Exercise aim →
Copy out the lines starting with the line containing "Task: Open 入試・進学 breadcrumb link" and going on through the line containing "(x=139, y=121)", both included, with nothing changed.

Records to process →
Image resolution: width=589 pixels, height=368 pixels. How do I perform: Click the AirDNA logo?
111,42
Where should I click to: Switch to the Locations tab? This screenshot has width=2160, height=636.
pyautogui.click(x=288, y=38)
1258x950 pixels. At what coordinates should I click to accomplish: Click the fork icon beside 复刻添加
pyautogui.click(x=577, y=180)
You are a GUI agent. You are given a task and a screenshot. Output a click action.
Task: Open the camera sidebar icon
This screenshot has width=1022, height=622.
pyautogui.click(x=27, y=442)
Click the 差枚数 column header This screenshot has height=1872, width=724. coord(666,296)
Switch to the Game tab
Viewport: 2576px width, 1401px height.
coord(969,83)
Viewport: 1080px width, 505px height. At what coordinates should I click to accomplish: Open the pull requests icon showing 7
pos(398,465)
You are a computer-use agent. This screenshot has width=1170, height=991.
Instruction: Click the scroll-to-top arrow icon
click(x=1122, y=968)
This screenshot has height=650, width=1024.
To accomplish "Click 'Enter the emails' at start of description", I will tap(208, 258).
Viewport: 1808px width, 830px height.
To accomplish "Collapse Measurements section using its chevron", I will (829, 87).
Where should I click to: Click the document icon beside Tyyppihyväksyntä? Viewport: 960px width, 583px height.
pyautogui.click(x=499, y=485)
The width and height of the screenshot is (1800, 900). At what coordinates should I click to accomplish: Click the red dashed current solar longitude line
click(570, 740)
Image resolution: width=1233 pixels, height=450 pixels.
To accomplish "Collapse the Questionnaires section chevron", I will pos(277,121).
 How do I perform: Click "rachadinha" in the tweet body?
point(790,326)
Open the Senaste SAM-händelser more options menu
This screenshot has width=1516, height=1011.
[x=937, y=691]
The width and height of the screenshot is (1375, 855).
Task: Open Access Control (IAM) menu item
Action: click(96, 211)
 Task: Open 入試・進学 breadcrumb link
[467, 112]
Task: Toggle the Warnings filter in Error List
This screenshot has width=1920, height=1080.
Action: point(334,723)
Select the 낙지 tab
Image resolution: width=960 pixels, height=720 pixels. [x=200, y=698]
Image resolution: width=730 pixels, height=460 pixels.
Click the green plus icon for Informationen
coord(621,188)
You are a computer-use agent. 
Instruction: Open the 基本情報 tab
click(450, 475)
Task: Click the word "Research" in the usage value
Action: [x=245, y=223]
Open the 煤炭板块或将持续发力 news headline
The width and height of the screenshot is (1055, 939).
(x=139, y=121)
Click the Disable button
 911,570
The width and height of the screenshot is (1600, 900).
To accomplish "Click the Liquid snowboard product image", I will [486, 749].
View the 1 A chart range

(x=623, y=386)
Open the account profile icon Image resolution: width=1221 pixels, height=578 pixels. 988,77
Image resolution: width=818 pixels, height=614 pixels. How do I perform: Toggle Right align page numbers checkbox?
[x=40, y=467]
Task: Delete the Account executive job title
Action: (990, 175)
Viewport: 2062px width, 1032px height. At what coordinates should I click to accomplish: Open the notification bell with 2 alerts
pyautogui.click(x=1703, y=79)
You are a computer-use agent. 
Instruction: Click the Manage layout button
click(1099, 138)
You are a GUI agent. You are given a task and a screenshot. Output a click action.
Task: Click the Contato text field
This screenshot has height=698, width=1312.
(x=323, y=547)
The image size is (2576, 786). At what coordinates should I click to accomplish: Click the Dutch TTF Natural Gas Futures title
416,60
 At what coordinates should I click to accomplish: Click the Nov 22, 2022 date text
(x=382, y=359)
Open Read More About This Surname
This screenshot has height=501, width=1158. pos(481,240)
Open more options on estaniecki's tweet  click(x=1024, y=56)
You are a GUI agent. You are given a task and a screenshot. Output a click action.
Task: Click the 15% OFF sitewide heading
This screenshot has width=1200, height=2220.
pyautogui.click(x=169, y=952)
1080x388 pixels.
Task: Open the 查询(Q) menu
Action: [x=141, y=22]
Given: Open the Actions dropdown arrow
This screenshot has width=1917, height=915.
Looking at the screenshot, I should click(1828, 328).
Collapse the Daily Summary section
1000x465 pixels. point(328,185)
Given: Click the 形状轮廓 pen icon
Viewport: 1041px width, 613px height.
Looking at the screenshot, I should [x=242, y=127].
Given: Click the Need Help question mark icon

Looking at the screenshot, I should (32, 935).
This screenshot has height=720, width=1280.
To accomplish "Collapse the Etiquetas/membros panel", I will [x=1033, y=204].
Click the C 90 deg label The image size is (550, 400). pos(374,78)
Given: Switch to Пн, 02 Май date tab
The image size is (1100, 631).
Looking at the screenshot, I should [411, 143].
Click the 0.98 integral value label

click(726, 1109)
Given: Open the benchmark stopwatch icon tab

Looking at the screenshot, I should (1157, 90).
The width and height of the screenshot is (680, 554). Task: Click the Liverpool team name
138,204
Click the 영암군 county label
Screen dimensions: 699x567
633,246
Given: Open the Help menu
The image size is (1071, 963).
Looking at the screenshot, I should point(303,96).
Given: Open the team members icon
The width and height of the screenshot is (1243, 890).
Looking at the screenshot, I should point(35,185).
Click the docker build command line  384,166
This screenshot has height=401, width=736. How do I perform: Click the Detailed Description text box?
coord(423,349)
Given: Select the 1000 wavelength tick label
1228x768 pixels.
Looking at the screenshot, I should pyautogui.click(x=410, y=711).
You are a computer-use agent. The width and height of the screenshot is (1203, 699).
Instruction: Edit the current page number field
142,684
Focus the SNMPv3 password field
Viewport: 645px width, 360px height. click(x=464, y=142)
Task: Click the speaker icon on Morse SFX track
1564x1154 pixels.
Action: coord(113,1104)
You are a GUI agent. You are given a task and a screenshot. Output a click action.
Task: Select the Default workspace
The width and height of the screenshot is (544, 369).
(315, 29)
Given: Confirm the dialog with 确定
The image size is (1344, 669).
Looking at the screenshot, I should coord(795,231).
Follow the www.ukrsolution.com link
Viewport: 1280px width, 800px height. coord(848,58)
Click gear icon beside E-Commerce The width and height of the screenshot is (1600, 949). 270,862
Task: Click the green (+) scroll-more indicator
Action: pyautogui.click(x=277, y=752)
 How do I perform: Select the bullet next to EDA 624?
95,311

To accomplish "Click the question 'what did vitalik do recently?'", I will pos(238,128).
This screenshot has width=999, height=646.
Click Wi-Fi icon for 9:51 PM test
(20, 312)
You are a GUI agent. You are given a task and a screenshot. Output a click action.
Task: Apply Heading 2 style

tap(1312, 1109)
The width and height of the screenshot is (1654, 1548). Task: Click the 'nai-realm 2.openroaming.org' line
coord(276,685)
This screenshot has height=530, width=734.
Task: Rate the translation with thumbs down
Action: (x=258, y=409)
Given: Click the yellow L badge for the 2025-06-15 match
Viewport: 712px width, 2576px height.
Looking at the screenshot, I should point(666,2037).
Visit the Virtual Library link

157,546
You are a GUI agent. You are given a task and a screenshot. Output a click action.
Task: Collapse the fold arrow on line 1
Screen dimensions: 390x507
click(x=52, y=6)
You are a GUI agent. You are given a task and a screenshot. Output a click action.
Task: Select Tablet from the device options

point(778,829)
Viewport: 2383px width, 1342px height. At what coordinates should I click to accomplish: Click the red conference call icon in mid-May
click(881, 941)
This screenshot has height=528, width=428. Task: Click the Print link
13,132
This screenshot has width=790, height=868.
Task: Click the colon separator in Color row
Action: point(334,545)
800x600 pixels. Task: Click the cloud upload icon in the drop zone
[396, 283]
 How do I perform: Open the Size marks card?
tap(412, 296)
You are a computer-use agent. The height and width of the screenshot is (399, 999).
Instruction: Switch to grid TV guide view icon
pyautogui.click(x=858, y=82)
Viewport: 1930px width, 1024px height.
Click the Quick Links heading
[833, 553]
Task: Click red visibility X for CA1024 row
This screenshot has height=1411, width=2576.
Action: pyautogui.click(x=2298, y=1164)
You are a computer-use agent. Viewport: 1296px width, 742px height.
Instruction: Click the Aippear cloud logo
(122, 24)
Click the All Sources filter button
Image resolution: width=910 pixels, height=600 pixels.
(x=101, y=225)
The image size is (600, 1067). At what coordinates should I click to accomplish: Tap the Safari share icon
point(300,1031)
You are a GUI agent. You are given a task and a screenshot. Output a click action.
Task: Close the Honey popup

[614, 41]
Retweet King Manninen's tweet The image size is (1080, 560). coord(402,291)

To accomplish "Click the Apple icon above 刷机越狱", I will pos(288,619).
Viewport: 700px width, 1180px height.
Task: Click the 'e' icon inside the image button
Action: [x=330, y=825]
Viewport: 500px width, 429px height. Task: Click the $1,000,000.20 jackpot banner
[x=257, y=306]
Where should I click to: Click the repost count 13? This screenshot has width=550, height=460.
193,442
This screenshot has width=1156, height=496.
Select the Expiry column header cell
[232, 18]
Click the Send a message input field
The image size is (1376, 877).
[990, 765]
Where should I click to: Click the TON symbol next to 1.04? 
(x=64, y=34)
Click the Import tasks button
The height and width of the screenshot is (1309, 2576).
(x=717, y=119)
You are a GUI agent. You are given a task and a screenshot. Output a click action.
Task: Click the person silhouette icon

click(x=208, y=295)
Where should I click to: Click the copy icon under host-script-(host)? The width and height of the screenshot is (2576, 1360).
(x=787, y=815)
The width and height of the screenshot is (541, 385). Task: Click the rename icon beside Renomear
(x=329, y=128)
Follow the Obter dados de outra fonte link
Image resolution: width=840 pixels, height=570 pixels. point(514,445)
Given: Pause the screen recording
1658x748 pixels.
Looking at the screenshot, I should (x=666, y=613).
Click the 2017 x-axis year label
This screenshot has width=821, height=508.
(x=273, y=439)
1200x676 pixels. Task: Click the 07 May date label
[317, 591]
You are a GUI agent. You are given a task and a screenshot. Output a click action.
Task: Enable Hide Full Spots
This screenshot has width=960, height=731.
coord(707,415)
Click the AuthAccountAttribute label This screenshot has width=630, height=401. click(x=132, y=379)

Complete response →
 Task: Open 入試・進学 breadcrumb link
[467, 112]
Task: Toggle the Warnings filter in Error List
This screenshot has width=1920, height=1080.
Action: point(334,723)
Select the 낙지 tab
Image resolution: width=960 pixels, height=720 pixels. [x=200, y=698]
Image resolution: width=730 pixels, height=460 pixels.
Click the green plus icon for Informationen
coord(621,188)
You are a computer-use agent. 
Instruction: Open the 基本情報 tab
click(450, 475)
Task: Click the word "Research" in the usage value
Action: [x=245, y=223]
Open the 煤炭板块或将持续发力 news headline
The width and height of the screenshot is (1055, 939).
(x=139, y=121)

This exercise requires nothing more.